Borderline Personality Disorder is a serious psychiatric disorder characterized by impulsive behaviors, chronic feelings of emptiness, and hyperactivity caused by an individual's inability to regulate their emotions.

Borderline individuals, also known as those suffering from Borderline Personality Disorder, frequently struggle in their relationships. With these symptoms, borderline personality emerges as a personality pattern that increasingly affects the individual's functionality.

People's basic characteristics and personality traits, coping styles, and interactions with the social environment begin to develop in childhood and become apparent in late adolescence or early adulthood, depending on the effect of learning and disposition.

The characteristics of the person at these ages form the personality of the individual, that is, the characteristics and behaviors that distinguish them from others1.

When the personality traits that develop and settle during this period are so rigid and counterproductive that they prevent adaptation to society, make other people's lives difficult, and cause problems in many areas of life most of the time, we can talk about personality disorders.

Symptoms of Borderline Personality Disorder

Borderline Personality Disorder is classified as a cluster B personality disorder.
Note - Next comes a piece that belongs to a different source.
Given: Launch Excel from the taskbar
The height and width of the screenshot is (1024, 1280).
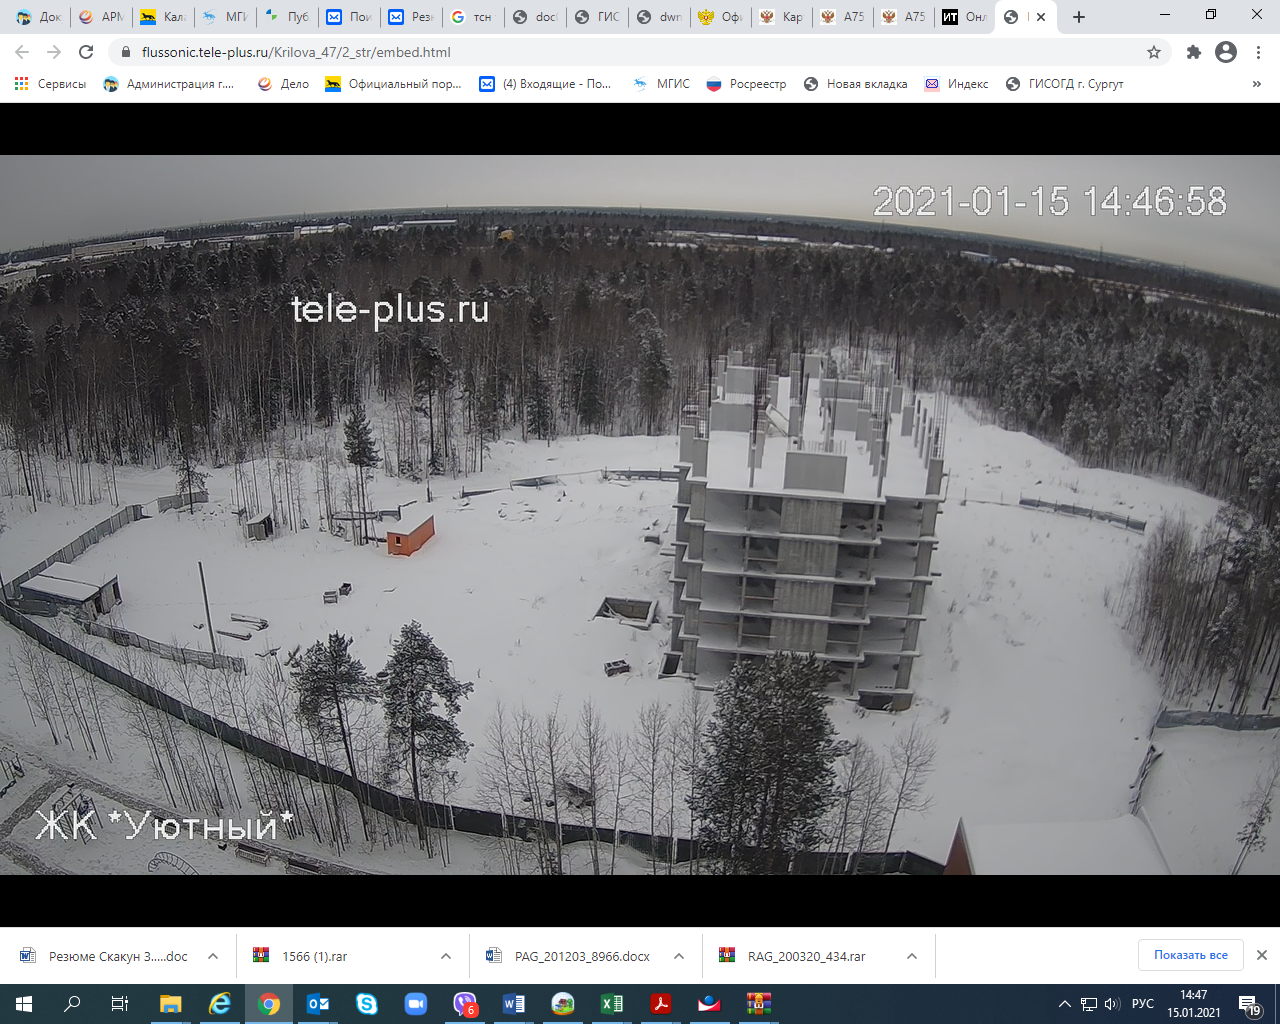Looking at the screenshot, I should point(612,1004).
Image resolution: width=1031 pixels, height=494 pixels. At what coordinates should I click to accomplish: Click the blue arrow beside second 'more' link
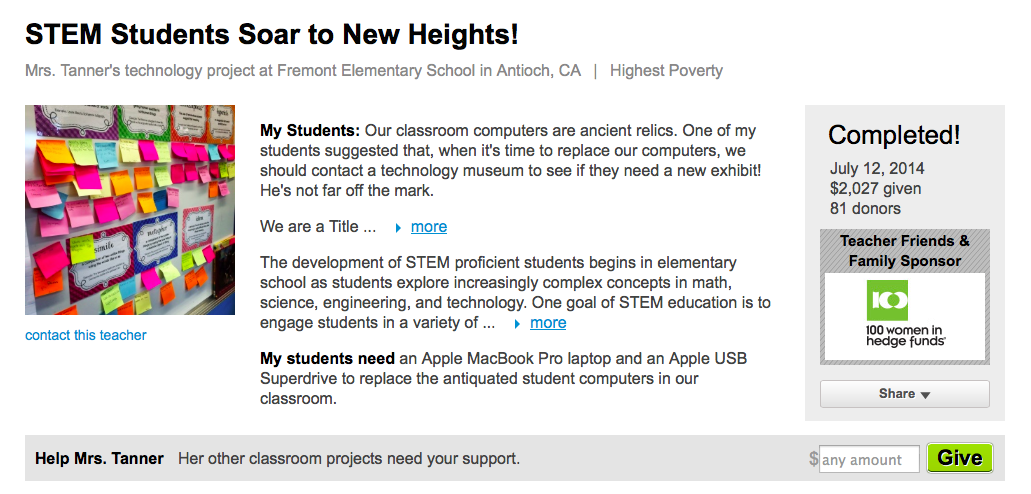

Cluster B personality disorders include histrionic, narcissistic, antisocial, and borderline personality disorders. These personality disorders are grouped together because they all exhibit dramatic, emotional, and unstable behavior.

How do people with borderline personality disorder act? The following are the most noticeable characteristics of this mental health problem, also known as borderline personality:

  • They exhibit impulsive and inconsistent behaviors in interpersonal relationships.
  • They over-idealize their friends, romantic partners, or family members.
  • As a result of over-idealization, they experience extreme frustration and outbursts of anger.
  • They may try to prevent the abandonment that they have imagined because they have intense fear and anxiety about abandonment3.
  • As in interpersonal relationships, they can be impulsive and inconsistent in their self-image, that is, their self-evaluation and beliefs about their own personality2.
  • They can react quickly to stimuli without thinking about the long-term consequences; in other words, they are impulsive.
  • Obviously, they may engage in self-harm or attempt suicide in order to manipulate the people around them.
  • They feel chronically empty.
  • They have transient and stress-related paranoid or overly suspicious thoughts1.
  • They may experience temporary and stress-related disconnection from reality (dissociation)1.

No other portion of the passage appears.